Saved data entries
+---+

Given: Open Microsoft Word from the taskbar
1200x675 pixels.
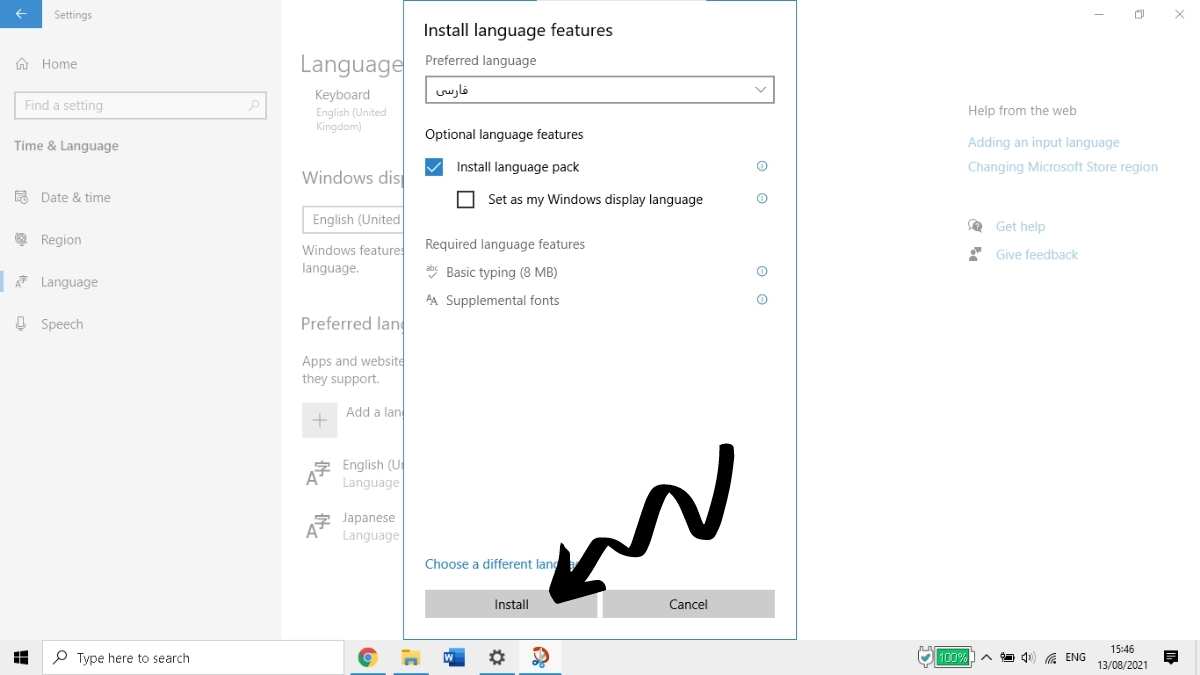Looking at the screenshot, I should [454, 657].
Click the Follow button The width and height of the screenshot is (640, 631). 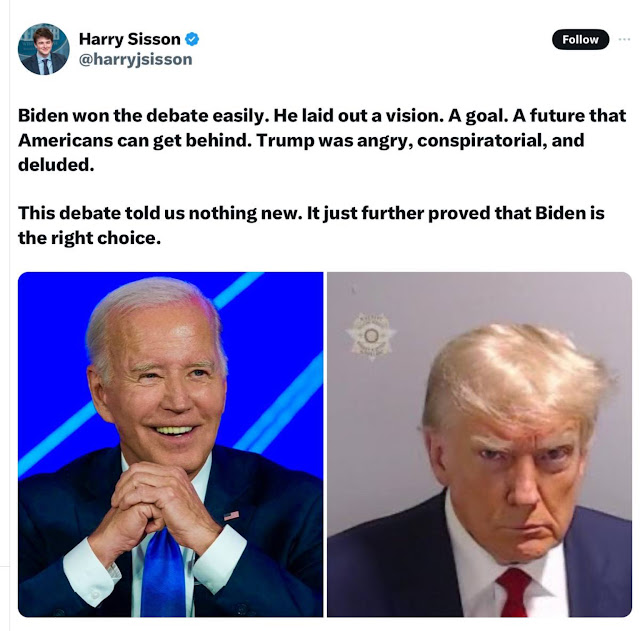[x=580, y=40]
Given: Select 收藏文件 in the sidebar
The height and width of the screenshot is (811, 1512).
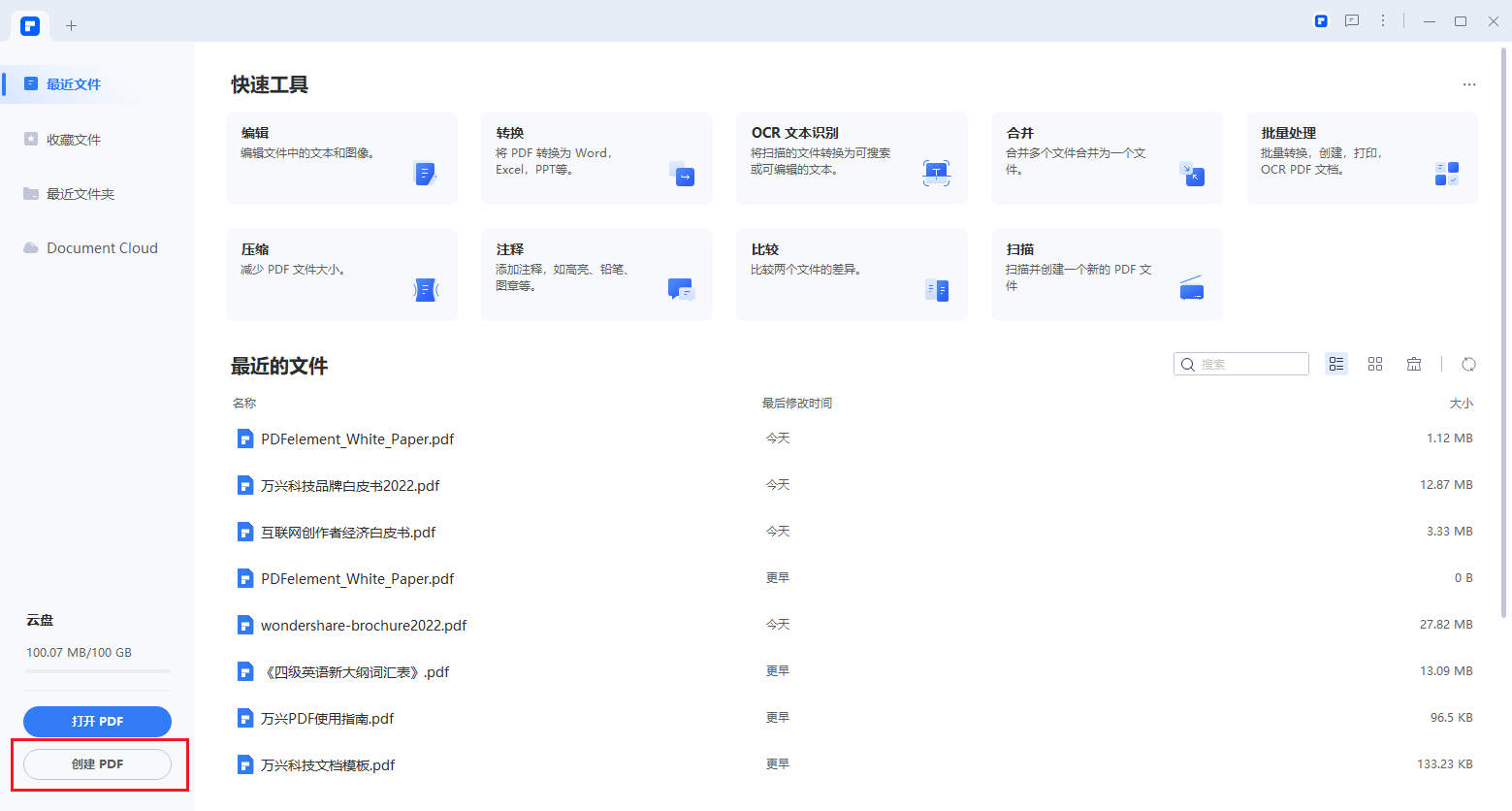Looking at the screenshot, I should tap(74, 140).
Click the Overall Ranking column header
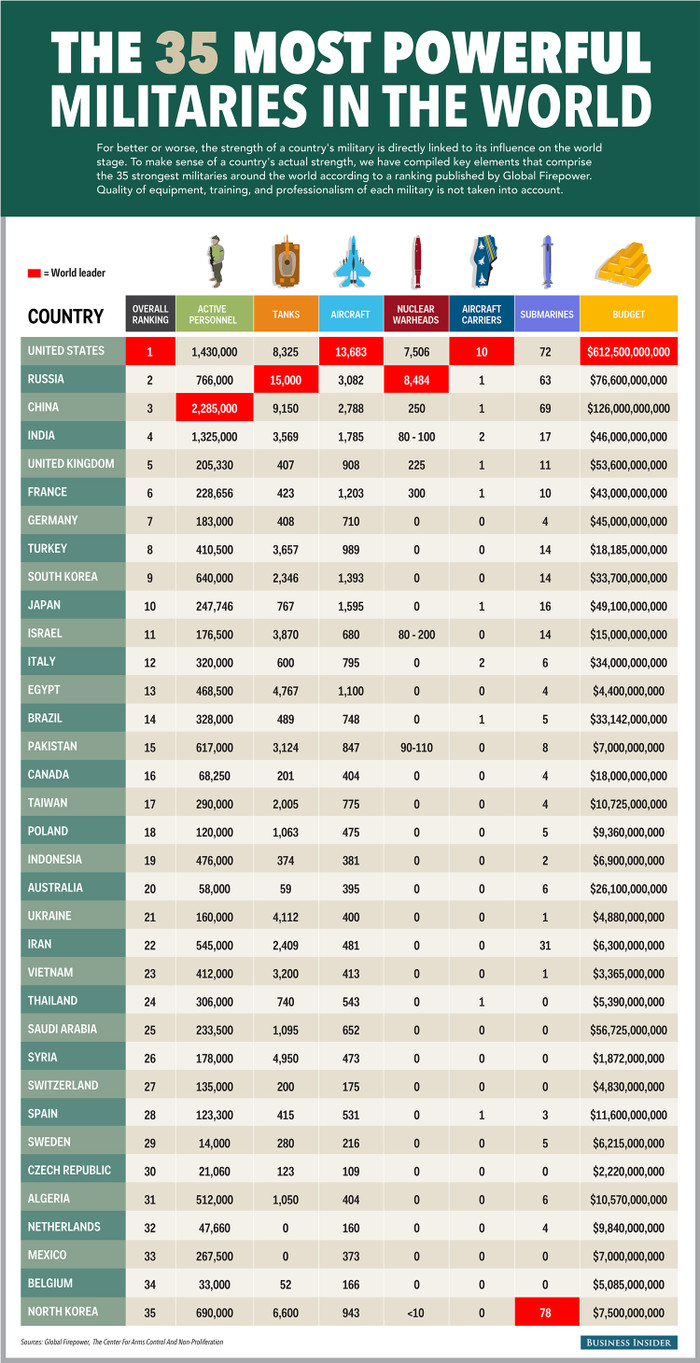Image resolution: width=700 pixels, height=1363 pixels. pyautogui.click(x=150, y=314)

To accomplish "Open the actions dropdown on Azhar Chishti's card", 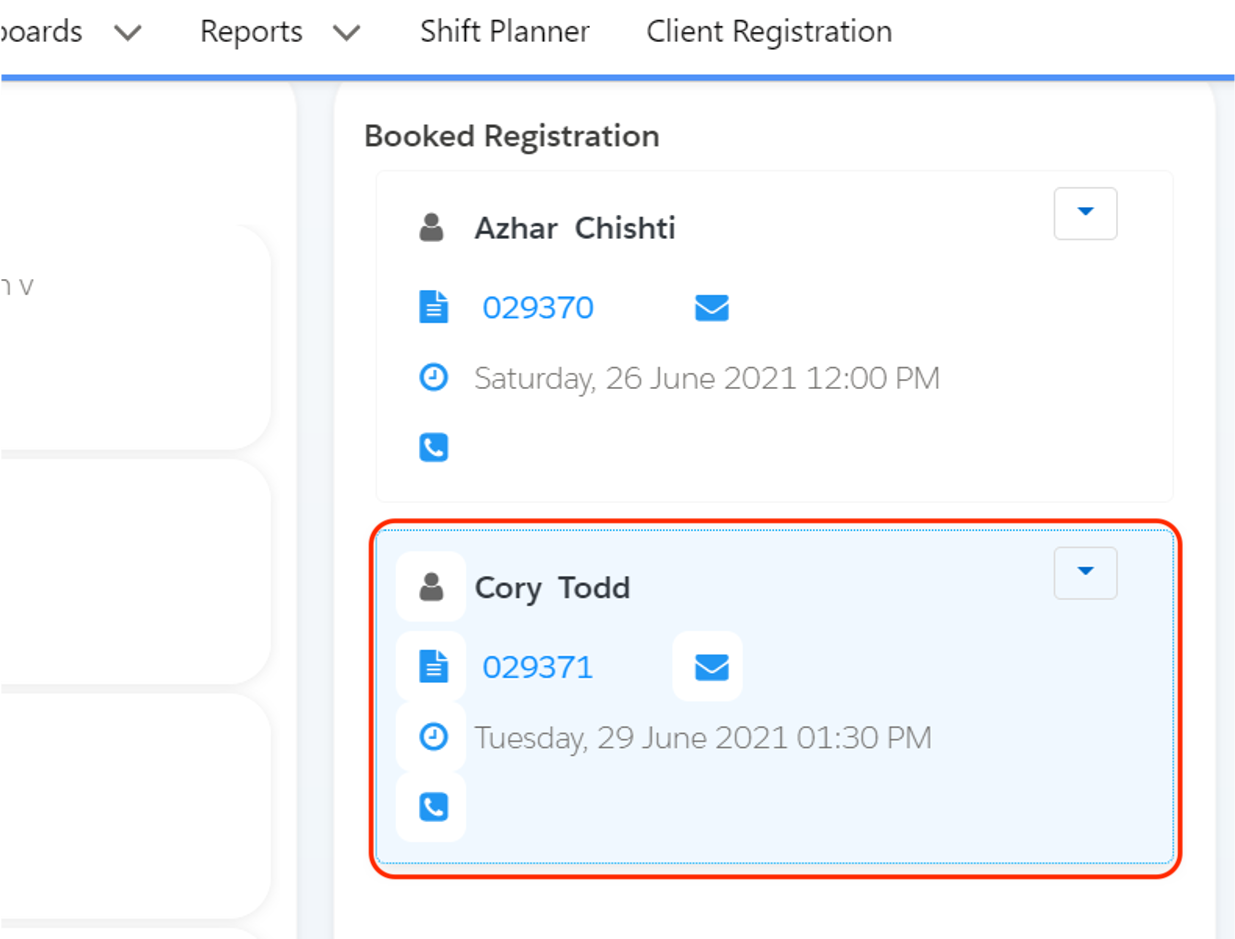I will click(x=1085, y=213).
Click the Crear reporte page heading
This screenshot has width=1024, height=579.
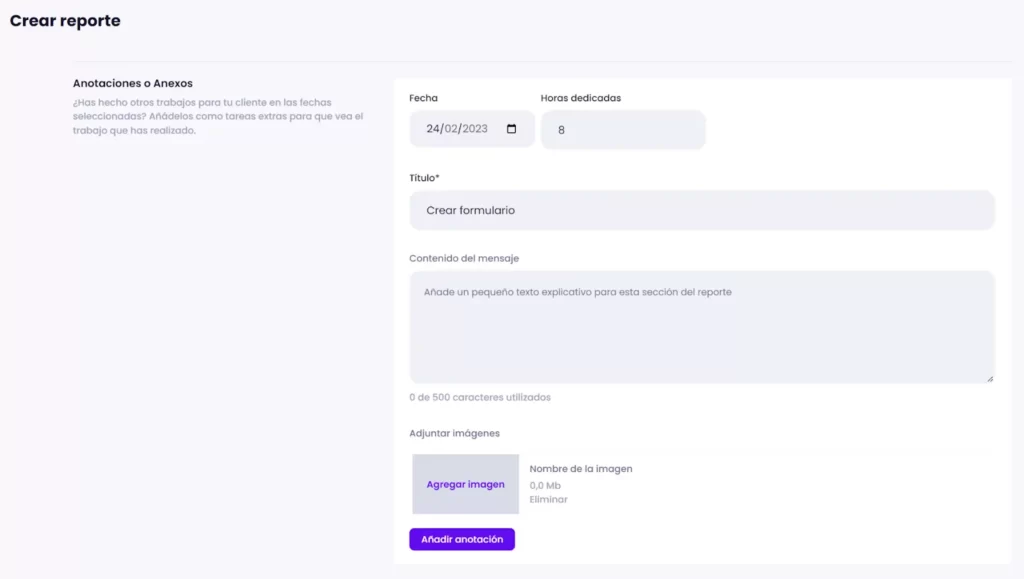click(64, 20)
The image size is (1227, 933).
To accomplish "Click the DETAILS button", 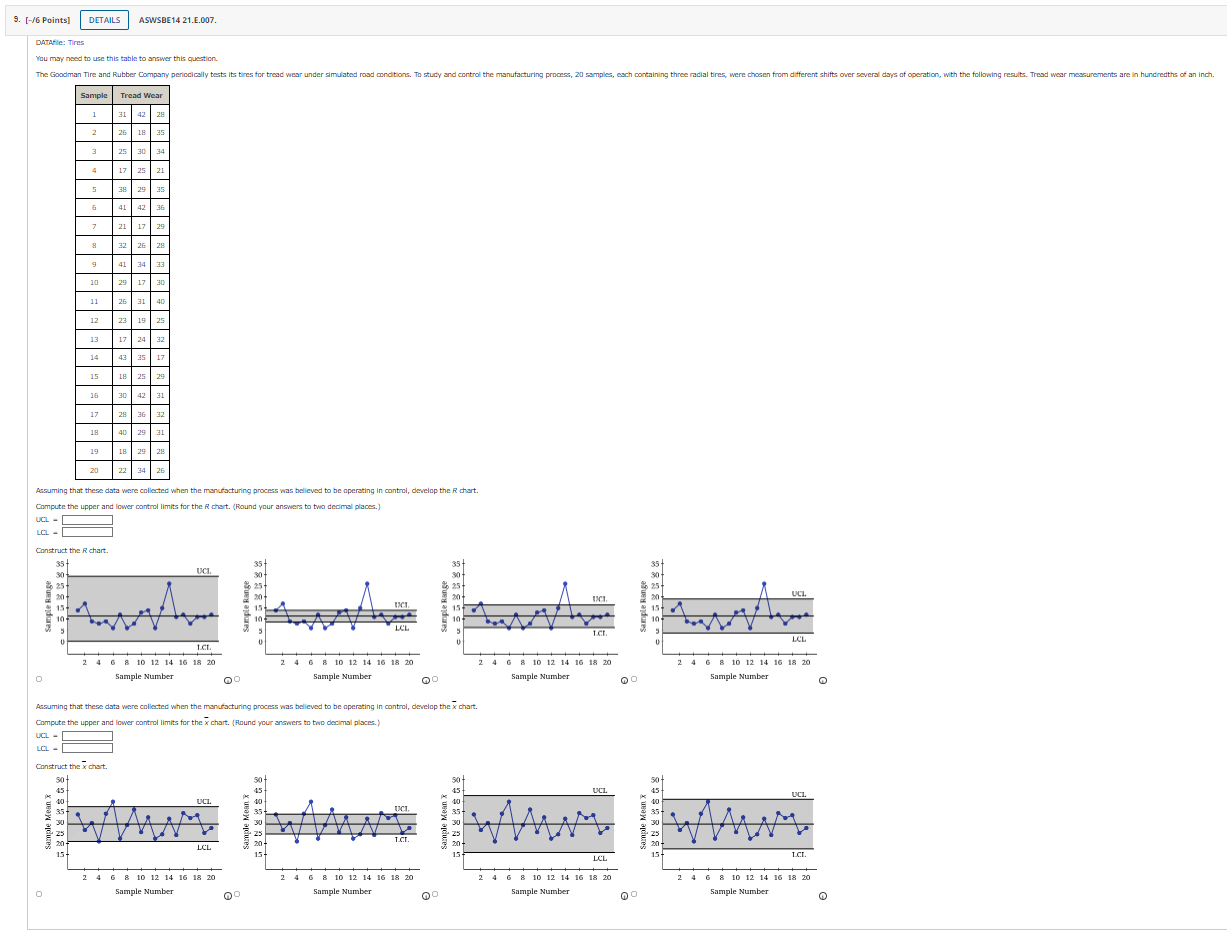I will pos(104,20).
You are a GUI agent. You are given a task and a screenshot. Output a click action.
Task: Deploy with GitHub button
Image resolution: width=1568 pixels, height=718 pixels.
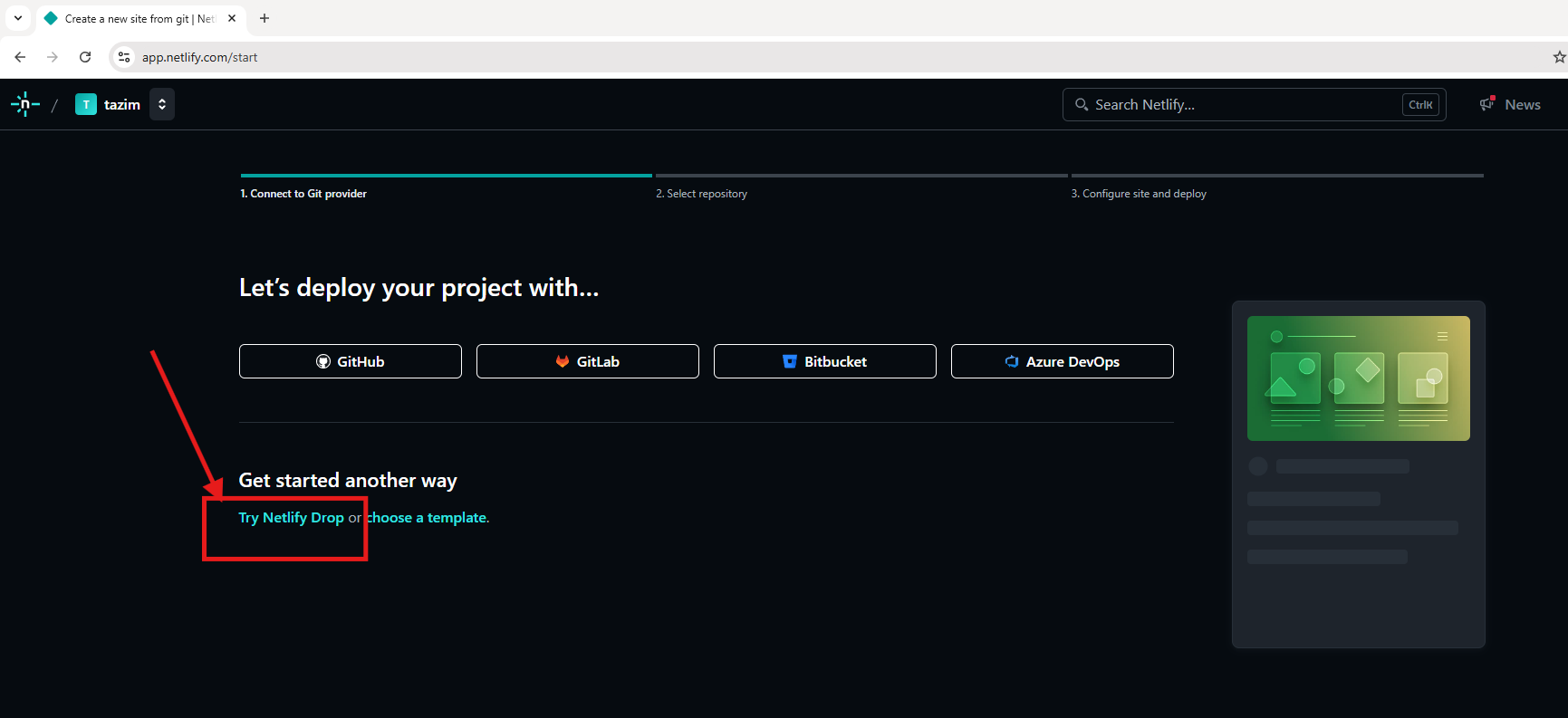coord(351,361)
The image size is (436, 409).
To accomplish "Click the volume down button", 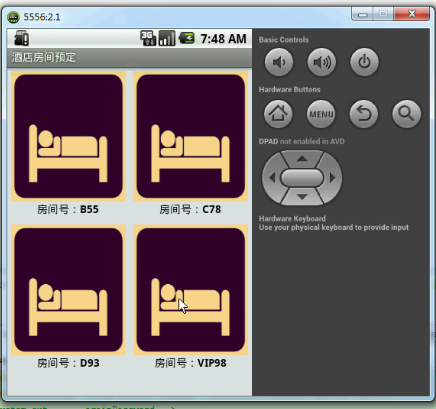I will [x=279, y=62].
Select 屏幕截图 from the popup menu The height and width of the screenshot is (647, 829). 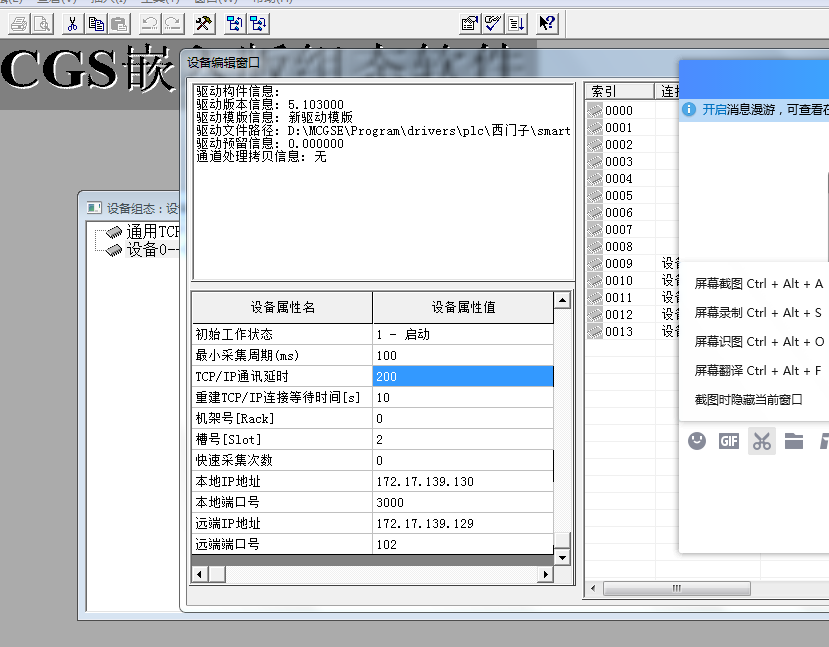(758, 284)
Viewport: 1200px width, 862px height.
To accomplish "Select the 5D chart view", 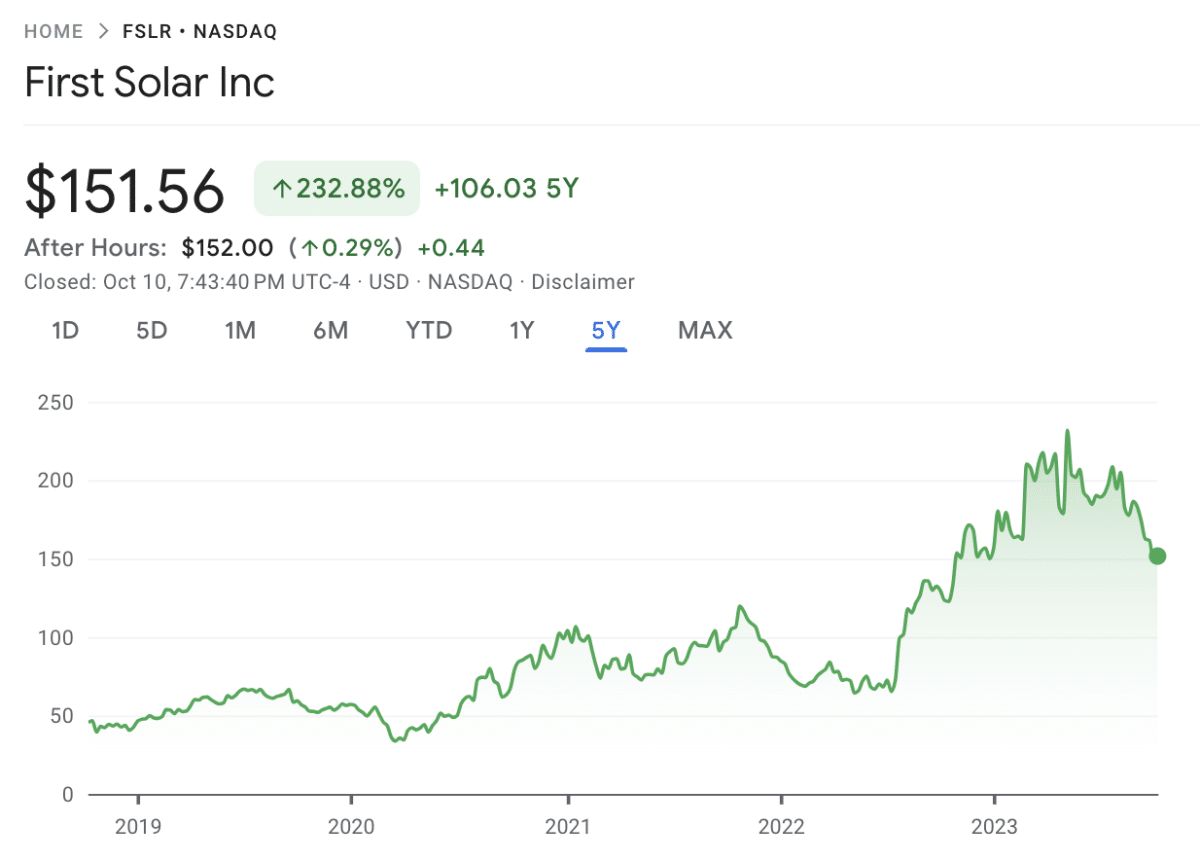I will coord(152,330).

+---+

(What the exercise asks) Your task is to gather all lines from the entries above that hold the word "size".

(Output for this exercise)
The image size is (1227, 933).
The image size is (436, 409).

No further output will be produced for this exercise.